# New Here - Just Purchased a Traeger 34 Pro Series



## Abe Froman (Feb 12, 2019)

Hi. Just recently bought my first pellet grill/smoker. Going to do some NY strips tonight. Any suggestions?


----------



## DIYerDave (Feb 12, 2019)

Yes. First read the instructions on how to use it and especially how to season it "before" you put food in it. Other than that, I can't help you. But others will be along shortly. Welcome to SMF.


----------



## kruizer (Feb 12, 2019)

Welcome to SMF from Minnesota. You have gotten good advice.


----------



## HalfSmoked (Feb 12, 2019)

Welcome to the forum glad to have you on board.
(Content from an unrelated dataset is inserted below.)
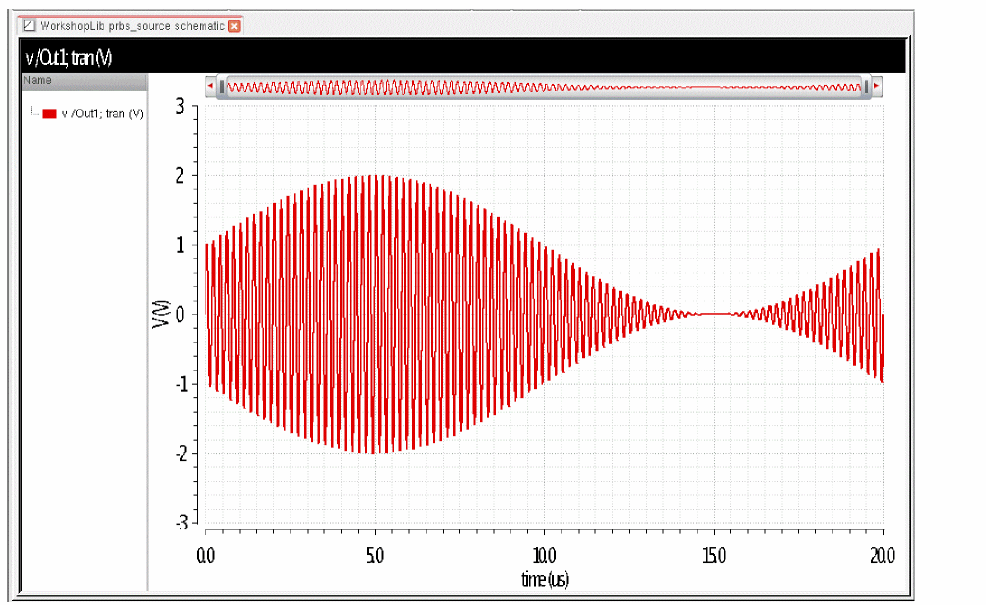Click the left arrow of waveform scrollbar
The height and width of the screenshot is (605, 986).
click(211, 86)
Heed the reply from DIYerDave before use.

Warren


----------



## old sarge (Feb 12, 2019)

Welcome from SE Arizona.


----------



## flatbroke (Feb 12, 2019)

welcome to the forum


----------



## richnmib (Feb 21, 2019)

Welcome from Tampa, Fl.  I have a Traeger Pro Series 22 and I have no complaints.  I bet the 34 is nice!


----------



## LongDogAngling (Apr 23, 2020)

This will be the Smoker I’m picking up this weekend.  Any regrets?


----------